**Instructions to follow**. Using the listing below, print exactly everything from the line with "Screen dimensions: 1019x1440" down to the line with "Given: Edit the", both included, and nothing more.
__________
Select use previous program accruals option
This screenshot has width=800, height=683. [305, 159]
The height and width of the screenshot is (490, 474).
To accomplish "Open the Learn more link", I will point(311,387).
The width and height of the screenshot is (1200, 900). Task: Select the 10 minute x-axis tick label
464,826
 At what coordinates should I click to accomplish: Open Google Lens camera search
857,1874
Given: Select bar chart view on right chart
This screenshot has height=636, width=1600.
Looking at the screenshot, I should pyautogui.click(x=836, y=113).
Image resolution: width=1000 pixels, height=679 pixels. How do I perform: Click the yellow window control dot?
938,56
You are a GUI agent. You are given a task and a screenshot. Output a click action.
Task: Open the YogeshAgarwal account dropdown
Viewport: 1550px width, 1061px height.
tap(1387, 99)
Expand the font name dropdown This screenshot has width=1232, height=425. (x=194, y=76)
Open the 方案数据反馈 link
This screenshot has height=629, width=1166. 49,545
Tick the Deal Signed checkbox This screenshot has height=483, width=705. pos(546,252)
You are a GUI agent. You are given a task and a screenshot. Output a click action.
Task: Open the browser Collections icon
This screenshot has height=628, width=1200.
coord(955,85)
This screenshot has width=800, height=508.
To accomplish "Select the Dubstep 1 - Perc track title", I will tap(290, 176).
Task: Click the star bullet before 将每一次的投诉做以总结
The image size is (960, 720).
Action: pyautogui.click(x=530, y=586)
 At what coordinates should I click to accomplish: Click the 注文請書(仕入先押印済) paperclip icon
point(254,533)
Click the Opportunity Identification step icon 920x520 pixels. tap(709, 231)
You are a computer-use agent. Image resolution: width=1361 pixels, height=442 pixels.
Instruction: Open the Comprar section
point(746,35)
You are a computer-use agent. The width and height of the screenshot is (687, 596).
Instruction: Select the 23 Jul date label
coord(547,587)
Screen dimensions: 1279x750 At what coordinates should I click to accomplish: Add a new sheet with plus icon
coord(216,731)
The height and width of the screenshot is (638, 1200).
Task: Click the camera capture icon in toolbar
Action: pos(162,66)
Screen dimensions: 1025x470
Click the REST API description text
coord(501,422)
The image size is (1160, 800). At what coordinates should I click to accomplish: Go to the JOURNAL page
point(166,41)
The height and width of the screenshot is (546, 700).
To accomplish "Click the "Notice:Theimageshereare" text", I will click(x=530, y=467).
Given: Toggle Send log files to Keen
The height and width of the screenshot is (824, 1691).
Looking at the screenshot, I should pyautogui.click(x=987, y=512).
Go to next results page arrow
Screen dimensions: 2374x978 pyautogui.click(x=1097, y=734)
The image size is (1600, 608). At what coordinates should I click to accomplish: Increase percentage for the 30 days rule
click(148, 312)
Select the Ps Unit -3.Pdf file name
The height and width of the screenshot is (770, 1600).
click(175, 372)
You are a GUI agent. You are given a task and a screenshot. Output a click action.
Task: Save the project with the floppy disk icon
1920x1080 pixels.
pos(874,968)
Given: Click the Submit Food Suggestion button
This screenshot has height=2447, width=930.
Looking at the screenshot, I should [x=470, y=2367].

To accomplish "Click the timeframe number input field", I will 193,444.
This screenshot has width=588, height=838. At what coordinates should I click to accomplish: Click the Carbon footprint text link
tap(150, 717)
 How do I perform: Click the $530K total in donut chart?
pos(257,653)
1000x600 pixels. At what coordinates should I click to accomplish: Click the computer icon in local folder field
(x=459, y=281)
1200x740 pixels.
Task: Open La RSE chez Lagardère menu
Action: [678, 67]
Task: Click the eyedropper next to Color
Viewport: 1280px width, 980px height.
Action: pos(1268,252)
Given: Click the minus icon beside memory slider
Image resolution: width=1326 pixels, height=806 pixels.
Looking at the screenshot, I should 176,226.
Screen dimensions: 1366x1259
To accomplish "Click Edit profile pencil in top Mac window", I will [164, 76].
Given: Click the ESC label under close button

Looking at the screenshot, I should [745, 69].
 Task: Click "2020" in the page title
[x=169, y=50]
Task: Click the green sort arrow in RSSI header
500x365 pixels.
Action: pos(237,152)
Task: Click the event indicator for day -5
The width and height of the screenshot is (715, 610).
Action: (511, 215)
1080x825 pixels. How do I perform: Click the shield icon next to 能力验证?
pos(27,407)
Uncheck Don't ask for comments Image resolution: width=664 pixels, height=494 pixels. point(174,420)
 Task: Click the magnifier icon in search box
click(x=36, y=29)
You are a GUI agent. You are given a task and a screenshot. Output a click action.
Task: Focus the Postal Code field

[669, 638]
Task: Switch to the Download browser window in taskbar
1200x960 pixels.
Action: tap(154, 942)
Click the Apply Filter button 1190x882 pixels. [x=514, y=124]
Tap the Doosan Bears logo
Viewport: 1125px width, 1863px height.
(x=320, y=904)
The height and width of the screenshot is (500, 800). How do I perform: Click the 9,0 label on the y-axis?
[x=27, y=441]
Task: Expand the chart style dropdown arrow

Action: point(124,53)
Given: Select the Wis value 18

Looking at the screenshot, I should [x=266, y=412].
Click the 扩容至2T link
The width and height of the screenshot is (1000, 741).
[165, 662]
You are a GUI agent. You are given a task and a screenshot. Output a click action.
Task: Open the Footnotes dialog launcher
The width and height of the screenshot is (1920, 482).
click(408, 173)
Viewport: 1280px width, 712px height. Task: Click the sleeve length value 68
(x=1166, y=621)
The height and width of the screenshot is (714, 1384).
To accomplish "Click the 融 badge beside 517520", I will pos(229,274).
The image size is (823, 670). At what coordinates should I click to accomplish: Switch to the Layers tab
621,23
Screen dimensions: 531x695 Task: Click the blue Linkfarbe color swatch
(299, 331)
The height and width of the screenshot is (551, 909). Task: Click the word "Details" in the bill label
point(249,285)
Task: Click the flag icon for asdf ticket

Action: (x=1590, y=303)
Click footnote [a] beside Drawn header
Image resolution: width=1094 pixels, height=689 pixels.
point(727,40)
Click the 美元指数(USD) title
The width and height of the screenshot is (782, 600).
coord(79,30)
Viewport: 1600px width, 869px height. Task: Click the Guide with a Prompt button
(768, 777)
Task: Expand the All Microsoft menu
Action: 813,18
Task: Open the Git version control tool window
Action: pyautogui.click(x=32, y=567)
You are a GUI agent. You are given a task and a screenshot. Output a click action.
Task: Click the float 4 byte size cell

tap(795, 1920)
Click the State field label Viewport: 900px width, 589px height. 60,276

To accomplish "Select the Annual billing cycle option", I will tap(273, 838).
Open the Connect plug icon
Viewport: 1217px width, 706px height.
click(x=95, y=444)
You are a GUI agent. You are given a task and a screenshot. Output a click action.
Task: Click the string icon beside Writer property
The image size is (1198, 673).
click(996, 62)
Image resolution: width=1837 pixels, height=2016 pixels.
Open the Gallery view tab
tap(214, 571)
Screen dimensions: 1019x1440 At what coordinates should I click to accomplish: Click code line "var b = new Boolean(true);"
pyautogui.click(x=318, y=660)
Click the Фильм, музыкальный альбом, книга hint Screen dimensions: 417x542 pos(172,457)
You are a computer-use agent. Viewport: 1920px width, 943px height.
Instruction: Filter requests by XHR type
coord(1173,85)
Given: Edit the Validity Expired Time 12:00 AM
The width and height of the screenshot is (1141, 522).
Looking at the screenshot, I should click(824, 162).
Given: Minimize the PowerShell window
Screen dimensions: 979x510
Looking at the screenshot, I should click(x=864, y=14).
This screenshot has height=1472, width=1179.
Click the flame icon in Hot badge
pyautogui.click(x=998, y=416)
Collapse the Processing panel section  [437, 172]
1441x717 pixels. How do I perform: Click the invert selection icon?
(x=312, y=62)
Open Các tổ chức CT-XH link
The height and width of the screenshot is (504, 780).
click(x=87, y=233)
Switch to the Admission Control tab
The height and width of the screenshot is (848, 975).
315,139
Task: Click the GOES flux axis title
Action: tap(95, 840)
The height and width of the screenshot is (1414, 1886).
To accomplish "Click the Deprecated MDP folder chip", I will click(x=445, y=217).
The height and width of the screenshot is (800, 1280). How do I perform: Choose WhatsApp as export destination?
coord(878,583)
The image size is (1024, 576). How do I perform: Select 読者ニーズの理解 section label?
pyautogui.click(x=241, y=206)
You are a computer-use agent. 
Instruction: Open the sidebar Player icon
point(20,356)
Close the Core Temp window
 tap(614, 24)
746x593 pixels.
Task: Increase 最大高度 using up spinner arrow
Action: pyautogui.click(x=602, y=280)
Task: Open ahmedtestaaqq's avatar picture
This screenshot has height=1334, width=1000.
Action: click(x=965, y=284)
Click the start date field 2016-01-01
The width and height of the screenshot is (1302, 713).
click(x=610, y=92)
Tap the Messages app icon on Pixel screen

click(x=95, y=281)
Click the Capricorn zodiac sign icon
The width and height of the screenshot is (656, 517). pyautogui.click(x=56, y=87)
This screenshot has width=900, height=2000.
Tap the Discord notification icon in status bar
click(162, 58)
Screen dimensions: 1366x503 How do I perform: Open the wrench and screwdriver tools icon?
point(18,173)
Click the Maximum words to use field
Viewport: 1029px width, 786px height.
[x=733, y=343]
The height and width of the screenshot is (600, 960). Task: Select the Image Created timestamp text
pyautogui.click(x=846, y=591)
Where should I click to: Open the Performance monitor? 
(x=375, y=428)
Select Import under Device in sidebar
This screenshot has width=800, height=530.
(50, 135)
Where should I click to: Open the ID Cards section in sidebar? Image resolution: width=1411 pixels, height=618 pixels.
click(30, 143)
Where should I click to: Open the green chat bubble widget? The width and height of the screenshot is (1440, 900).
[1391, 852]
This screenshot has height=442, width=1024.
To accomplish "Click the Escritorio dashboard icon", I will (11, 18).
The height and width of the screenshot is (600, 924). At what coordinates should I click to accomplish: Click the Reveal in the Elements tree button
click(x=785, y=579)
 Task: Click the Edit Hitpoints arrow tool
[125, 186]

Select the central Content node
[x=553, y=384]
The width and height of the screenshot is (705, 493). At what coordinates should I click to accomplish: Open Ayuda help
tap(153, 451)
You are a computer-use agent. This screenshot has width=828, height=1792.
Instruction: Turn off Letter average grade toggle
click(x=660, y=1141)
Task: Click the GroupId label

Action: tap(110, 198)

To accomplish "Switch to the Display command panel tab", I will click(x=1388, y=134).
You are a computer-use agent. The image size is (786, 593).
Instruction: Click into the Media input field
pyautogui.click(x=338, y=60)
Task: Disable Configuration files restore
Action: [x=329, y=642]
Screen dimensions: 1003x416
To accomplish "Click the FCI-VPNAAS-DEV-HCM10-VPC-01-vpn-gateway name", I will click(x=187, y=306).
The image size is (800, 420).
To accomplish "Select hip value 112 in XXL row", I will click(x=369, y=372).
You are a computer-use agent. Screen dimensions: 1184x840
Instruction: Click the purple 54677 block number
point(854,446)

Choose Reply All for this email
__________
**Reply to the task**.
Screen dimensions: 1019x1440 At what coordinates should I click to accomplish: Click code line "var b = new Boolean(true);"
pyautogui.click(x=318, y=660)
Click the Фильм, музыкальный альбом, книга hint Screen dimensions: 417x542 pos(172,457)
You are a computer-use agent. Viewport: 1920px width, 943px height.
Instruction: Filter requests by XHR type
coord(1173,85)
Given: Edit the Validity Expired Time 12:00 AM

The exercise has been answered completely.